Mitigating human error in the SP

Larry Sheldon LarrySheldon at cox.net
Thu Feb 4 17:13:30 CST 2010


On 2/4/2010 3:30 PM, Scott Weeks wrote:
>
> A recent organizational change at my company has put someone in charge
> who is determined to make things perfect.  We are a service provider,
>
> isn't a common occurrence, and the engineer in question has a pristine
> track record.
>
> This outage, of a high profile customer, triggered upper management to
> react by calling a meeting just days after.  Put bluntly, we've been
> told "Human errors are unacceptable, and they will be completely
> eliminated.  One is too many."
> ----------------------------------------------------------------
>
>
>
>> From experience...
>
> At one point this will become overwhelming.  You'll wake up every morning dreading going to
> work instead of looking forward to it.  Chain shot will be put in the 'blame cannon' and
> blasted regularly and at everyone.  Update your resume and get everything in place just in
> case it gets to the point you can't take it anymore sooner than you expect.  ;-)

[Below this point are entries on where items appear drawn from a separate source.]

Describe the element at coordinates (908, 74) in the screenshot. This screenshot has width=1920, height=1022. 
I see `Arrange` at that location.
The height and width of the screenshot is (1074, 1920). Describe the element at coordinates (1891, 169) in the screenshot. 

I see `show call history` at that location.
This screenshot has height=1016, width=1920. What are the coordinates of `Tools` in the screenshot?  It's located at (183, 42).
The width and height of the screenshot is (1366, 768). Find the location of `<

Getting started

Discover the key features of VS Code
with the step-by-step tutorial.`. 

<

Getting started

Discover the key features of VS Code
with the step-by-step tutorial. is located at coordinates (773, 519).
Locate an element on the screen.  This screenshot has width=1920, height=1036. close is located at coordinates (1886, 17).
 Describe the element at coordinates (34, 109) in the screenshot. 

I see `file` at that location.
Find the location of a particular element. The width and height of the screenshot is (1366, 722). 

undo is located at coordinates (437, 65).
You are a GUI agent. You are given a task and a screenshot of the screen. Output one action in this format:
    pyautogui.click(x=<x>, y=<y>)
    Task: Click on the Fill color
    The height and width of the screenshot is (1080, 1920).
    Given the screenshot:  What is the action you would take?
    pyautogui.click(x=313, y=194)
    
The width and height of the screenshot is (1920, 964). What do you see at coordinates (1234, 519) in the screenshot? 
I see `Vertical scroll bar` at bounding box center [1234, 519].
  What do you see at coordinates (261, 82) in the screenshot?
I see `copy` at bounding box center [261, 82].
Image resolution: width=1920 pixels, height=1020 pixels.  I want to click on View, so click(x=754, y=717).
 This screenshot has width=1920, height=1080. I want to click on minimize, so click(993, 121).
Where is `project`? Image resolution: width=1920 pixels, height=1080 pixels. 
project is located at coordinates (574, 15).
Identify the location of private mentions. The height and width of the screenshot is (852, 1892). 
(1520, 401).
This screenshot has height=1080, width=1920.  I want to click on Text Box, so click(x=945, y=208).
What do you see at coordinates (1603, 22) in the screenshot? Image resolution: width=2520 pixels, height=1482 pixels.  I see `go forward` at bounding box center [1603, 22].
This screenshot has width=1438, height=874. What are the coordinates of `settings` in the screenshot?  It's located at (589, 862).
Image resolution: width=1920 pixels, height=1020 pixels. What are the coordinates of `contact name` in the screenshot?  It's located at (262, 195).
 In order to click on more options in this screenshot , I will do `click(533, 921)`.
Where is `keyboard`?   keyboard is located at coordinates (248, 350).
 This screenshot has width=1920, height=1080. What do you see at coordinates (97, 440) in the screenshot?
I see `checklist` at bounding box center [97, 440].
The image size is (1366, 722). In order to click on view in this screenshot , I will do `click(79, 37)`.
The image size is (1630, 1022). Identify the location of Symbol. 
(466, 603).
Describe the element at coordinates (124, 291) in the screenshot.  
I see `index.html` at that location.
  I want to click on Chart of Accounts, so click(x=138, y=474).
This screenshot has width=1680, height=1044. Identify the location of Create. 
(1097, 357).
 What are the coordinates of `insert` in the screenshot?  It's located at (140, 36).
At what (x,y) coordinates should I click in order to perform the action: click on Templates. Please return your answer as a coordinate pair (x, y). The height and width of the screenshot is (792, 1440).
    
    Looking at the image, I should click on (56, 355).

This is a golden opportunity.

Prepare a pan for building the lab necessary to pre-test EVERYTHING.

Cost it out.

Present the cost and the plan in a public forum or widely distributed 
memorandum (including as a minimum everybody that was at the meeting and 
everybody in the chain(s) of command between you and the edict giver.


-- 
"Government big enough to supply everything you need is big enough to 
take everything you have."

Remember:  The Ark was built by amateurs, the Titanic by professionals.